All the new investments in fossil-free technology will only make it worse than the shortages of crucial minerals mentioned in the note above about electric vehicles.  Solar and wind also use rare earth elements, in addition to large quantities of steel and copper.

Although the increased demand for mining will benefit mining firms, I don’t like the environmental trade-offs involved in mining.  Many mining companies are also exposed to political risks because they operate in unstable countries and have to pay for unsavory regimes. 

  1. You can benefit from rising materials prices without making any moral, political, or environmental compromises by investing in recycling.  Given the expected increase in demand for all sorts of metals, minerals, and other materials, recycling will not be able to meet more than part of the world’s demand for decades to come.  However, this will not stop recycling of all kinds from rapidly expanding the supply of materials and allowing recycling businesses to grow rapidly in size and profitability.

Conclusion

We cannot ignore the tragedy of war in Ukraine. However, investors (green or otherwise) cannot afford to ignore the opportunities and changes it is bringing to the investing environment.
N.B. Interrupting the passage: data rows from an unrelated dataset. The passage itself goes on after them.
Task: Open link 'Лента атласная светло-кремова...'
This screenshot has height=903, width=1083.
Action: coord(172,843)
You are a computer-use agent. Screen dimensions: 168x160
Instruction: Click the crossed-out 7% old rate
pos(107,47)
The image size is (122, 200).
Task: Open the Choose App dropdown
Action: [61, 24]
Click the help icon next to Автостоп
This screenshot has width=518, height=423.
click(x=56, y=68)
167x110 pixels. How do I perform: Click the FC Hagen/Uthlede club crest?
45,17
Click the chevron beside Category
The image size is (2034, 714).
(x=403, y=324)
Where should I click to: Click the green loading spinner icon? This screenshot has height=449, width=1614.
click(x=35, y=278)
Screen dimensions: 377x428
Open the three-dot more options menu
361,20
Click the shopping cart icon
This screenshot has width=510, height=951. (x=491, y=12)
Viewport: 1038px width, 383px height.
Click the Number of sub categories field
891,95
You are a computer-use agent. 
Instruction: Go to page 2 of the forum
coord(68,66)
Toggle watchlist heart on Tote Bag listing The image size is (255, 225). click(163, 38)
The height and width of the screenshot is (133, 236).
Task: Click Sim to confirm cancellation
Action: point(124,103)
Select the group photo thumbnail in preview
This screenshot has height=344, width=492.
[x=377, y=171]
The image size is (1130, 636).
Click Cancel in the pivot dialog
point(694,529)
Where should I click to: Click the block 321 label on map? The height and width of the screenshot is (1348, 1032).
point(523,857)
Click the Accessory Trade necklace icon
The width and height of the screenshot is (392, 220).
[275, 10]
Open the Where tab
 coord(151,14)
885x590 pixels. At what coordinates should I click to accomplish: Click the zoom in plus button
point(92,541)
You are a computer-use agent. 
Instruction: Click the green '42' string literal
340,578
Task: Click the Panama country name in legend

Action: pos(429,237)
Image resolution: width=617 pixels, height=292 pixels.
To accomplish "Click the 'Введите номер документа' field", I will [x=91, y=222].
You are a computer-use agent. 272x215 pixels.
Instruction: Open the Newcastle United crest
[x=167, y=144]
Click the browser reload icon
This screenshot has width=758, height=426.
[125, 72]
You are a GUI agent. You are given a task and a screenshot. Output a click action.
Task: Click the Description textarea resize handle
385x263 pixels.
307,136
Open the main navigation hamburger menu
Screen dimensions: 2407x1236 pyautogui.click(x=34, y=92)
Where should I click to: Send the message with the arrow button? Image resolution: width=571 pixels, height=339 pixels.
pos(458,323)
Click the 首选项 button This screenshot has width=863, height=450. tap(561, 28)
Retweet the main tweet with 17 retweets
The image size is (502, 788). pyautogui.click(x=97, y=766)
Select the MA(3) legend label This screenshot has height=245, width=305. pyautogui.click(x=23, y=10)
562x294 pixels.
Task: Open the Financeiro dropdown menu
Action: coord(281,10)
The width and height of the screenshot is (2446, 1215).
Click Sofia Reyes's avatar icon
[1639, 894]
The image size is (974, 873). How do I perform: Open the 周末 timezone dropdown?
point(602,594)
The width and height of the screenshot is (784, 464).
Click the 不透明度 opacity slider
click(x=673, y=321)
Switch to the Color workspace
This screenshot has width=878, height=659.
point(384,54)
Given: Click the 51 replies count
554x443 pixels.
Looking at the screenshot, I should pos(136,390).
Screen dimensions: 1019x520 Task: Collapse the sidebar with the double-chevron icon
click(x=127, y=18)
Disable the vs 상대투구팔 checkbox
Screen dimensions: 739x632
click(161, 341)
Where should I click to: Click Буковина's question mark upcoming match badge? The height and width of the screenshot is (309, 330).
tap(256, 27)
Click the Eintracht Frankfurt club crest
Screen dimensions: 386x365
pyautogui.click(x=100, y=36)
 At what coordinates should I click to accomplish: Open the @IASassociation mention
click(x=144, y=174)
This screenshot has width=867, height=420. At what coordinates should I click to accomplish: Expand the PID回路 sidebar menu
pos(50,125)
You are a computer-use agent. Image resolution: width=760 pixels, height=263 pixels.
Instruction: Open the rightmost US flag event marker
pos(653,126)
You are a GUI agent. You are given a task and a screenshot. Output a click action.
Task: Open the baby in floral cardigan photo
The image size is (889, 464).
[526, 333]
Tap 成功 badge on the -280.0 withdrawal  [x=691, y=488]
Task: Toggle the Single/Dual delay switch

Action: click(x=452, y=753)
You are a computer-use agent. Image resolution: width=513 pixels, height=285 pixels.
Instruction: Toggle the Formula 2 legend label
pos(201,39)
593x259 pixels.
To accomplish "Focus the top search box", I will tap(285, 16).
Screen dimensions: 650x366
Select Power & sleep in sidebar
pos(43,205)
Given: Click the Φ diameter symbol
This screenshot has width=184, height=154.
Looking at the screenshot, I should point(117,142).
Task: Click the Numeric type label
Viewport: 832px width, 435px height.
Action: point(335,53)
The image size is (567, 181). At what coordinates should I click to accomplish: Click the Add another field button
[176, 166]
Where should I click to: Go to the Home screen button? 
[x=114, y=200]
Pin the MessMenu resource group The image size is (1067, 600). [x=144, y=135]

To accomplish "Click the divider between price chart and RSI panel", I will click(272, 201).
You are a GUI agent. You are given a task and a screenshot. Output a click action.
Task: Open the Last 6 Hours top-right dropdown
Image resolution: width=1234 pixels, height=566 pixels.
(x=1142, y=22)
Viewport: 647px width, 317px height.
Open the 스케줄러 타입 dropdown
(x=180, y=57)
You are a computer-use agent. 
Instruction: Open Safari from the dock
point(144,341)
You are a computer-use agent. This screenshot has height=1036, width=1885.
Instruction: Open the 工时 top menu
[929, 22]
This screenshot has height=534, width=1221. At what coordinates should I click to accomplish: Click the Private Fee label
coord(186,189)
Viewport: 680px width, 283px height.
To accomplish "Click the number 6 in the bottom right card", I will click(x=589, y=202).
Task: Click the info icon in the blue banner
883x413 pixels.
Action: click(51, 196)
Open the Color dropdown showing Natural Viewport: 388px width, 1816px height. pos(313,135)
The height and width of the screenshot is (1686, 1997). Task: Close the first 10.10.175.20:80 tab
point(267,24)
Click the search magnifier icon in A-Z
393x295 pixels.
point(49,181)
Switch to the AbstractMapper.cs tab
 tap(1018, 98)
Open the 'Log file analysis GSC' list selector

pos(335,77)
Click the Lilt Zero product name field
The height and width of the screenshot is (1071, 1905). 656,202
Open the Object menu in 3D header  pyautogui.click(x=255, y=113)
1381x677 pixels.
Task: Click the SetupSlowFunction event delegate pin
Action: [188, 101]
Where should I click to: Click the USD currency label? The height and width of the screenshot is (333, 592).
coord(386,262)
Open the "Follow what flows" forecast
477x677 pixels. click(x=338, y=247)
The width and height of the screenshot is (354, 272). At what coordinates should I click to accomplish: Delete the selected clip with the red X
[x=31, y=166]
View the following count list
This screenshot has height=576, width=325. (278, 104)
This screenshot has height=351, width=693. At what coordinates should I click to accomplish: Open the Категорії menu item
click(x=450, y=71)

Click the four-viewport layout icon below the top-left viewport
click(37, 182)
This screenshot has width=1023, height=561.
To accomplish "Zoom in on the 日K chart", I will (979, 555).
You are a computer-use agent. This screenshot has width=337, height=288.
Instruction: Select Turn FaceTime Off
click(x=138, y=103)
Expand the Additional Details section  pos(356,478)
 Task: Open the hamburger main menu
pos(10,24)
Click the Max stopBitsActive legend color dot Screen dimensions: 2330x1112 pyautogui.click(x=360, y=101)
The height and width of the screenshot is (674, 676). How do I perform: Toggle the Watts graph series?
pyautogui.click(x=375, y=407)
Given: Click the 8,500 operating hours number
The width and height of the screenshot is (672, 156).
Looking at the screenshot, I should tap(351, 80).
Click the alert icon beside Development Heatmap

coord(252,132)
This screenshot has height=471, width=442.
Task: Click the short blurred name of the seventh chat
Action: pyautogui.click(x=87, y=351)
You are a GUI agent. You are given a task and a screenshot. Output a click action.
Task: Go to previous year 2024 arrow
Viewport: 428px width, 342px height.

We don’t have moral to compromise to do this, however.

ABOUT: Tom Konrad, Ph.D. CFA, is the Editor at AltEnergyStocks.com as well as the manager of the Foundation Green Income Fund.

DISCLOSURE: None.

DISCLAIMER – Past performance is not a guarantee of future results.  This article contains the current opinions and are subject to change at any time.  This article is intended for informational purposes only. Forecasts, estimates, or other information in this article should not be construed as investment advice.  This information has been compiled from reliable sources but is not guaranteed.